A critical step in DMEK surgery is final fixation of the graft under a gas bubble, which poses a risk of IOL dislocation into the vitreous chamber, especially in previously vitrectomized eyes [7]. Due to iris fixation of the IOL, the pupil diameter could be larger than ideal. Rock, et al. describe one case of successful DMEK in a patient with previous IF-IOL. However, it is important to note that an Artisan lens was used in their case, which is not available for aphakia in the United States. The Artisan IOL is fixated to the iris with claws which are enclavated onto the iris, not sutured [16]. The monofilament haptics of our patient’s 3-piece IOL were sutured to the iris at two locations, allowing for tilt of the IOL with tapping to manipulate the DMEK graft. This allows for the possibility of loss of the DMEK tissue into the posterior segment. This risk can be slightly mitigated by utilizing a lens with a large optic, such as the 6.0mm optic used in our patient. IOLs sutured to the iris also allow for movement of air or gas into the posterior segment, which can make placement of an adequate anterior chamber gas bubble more difficult. Use of external posterior segment pressure can temporarily shallow the anterior chamber to aid with unfurling of the graft.

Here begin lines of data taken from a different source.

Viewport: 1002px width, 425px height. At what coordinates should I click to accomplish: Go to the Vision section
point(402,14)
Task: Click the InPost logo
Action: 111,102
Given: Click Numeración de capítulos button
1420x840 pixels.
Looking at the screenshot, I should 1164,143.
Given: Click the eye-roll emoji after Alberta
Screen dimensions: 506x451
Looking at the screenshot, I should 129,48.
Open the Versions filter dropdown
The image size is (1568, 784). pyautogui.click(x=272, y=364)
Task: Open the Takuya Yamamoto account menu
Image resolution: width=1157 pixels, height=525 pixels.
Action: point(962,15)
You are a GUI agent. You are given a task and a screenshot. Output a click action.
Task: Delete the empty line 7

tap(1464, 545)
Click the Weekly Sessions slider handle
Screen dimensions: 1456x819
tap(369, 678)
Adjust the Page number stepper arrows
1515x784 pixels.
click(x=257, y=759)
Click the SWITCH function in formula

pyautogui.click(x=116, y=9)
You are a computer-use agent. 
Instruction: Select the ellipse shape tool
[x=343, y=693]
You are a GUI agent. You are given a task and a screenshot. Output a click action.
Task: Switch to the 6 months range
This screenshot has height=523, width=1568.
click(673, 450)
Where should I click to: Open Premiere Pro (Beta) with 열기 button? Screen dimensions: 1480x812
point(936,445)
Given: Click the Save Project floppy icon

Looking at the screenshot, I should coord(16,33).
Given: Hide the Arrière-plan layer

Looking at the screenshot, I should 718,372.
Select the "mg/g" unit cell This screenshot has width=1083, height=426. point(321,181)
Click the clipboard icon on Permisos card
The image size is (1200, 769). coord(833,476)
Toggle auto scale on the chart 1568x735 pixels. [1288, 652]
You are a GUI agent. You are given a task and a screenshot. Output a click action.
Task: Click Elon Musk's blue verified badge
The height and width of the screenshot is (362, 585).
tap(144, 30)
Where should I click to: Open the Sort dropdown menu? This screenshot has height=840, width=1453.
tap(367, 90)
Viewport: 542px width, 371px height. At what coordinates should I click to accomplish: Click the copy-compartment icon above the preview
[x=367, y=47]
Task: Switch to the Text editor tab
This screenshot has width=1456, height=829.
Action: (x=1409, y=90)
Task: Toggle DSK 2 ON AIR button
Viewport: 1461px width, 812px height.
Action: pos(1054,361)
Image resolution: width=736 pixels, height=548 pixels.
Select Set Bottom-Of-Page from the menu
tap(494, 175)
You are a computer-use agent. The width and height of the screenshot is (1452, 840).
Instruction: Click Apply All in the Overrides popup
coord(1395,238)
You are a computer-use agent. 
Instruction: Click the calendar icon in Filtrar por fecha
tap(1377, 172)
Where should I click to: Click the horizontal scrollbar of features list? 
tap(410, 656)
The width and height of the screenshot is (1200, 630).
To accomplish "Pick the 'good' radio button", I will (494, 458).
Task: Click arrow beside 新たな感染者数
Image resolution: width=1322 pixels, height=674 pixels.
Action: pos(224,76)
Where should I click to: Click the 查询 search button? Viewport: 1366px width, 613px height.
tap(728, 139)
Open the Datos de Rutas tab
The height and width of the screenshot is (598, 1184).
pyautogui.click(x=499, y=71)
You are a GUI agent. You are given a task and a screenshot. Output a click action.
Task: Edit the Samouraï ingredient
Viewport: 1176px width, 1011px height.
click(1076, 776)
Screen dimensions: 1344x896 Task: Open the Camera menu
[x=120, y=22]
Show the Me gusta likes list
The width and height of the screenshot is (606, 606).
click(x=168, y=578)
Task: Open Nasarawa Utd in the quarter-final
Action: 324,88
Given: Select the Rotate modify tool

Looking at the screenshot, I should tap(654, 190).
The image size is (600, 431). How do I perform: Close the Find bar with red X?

Of note, our patient’s preoperative astigmatism was + 1.25 diopters, which decreased to + 0.75 diopters at the three-month postoperative visit. Though generally endorsed as a refractively near-neutral surgery, DMEK may potentially reshape the corneal surface, especially in eyes that have undergone anterior corneal manipulation [6, 17].

Here we have reported successful DMEK surgery in a patient with prior RK and an iris-sutured IOL (in addition to Fuchs dystrophy and prior anterior vitrectomy). There were no intraoperative complications, and uncorrected VA improved from 20/80 preoperatively to 20/20 postoperatively. Accordingly, while technically challenging, DMEK in eyes with RK and IF-IOL is possible and can offer effective visual rehabilitation.